Polysulfonylamines. CLXXXIII. Novel Solid‐State Aspects of Di(arenesulfonyl)amines: Silver(I) Di(4‐iodobenzenesulfonyl)amide, a Layer Compound Displaying Structure‐Directing Ag–I–C Motifs, and Di(4‐fluorobenzenesulfonyl)amine Monohydrate, a Column Structure Exhibiting Intracolumnar Water Chains and Intercolumnar C–H···F–C Hydrogen Bonds
Low‐temperature X‐ray structures are reported for (4‐I–C6H4SO2)2NAg (1, triclinic, $P{\bar 1}$, Z′ = 1) and (4‐F–C6H4SO2)2NH·H2O (2, orthorhombic, Pna21, Z′ = 2). Whereas metal di(arenesulfonyl)amides usually display folded anions (C–S···S′–C′ synperiplanar) and crystallize in lamellar layers, compound 1 has an extended anion (C–S···S′–C′ antiperiplanar) and forms non‐lamellar striated layers in which the ions are connected by Ag–N/Ag–O bonds in one dimension and by Ag–I–C interactions, C–I···O halogen bonds and weak π/π ring interactions in the other dimension. The silver ion adopts a trigonal‐bipyramidal pentacoordination comprising two long axial Ag–O bonds (259 and 261 pm), one short Ag–N bond (228 pm) and two structure‐determining Ag–I bonds (289 and 294 pm, Ag–I–C 107 and 109°).
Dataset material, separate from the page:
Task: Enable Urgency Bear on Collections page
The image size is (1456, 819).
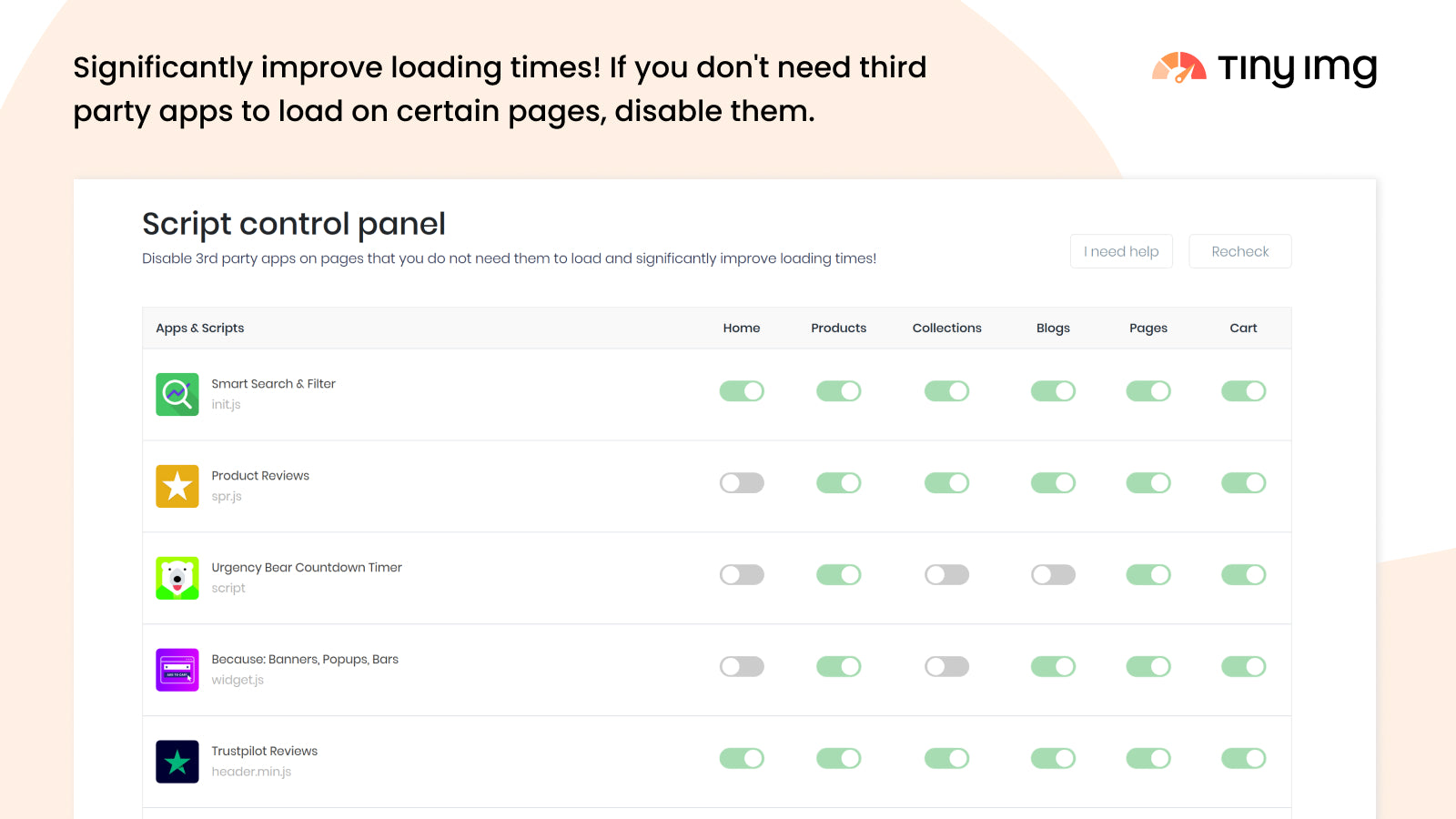Action: point(946,574)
An analysis of Ag···I–C contacts < 340 pm extracted from the Cambridge Structural Database (25 structures, 63 contacts) reveals that the Ag–I–C angles lie between 90 and 110° for contacts < 300 pm, whereas for longer interactions, the directionality rapidly becomes weaker; this result is in keeping with the electrophile/nucleophile model for interactions involving halogen atoms bonded to carbon. In the structure of compound 2, a dimer of two independent water molecules is repeated via glide planes to give a chain in which water 1 acts as a difunctional hydrogen bond donor and water 2 as a difunctional acceptor. The extended disulfonylamine molecules are connected to water 1 by N–H···O(w), to water 2 by O(w)–H···O=S bonds. The resulting supramolecular polymer is a square column that is reinforced by C–H···O=S hydrogen bonds and π/π interactions and bears four one‐dimensional sets of fluorine atoms at the vertices. Dense packing of these columns causes all the fluorine atoms to segregate into parallel tunnels and to form short C–H···F–C intercolumnar contacts strongly suggestive of weak hydrogen bonding (H···F 240–250 pm, C···F 328–346 pm, C–H···F 137–148°).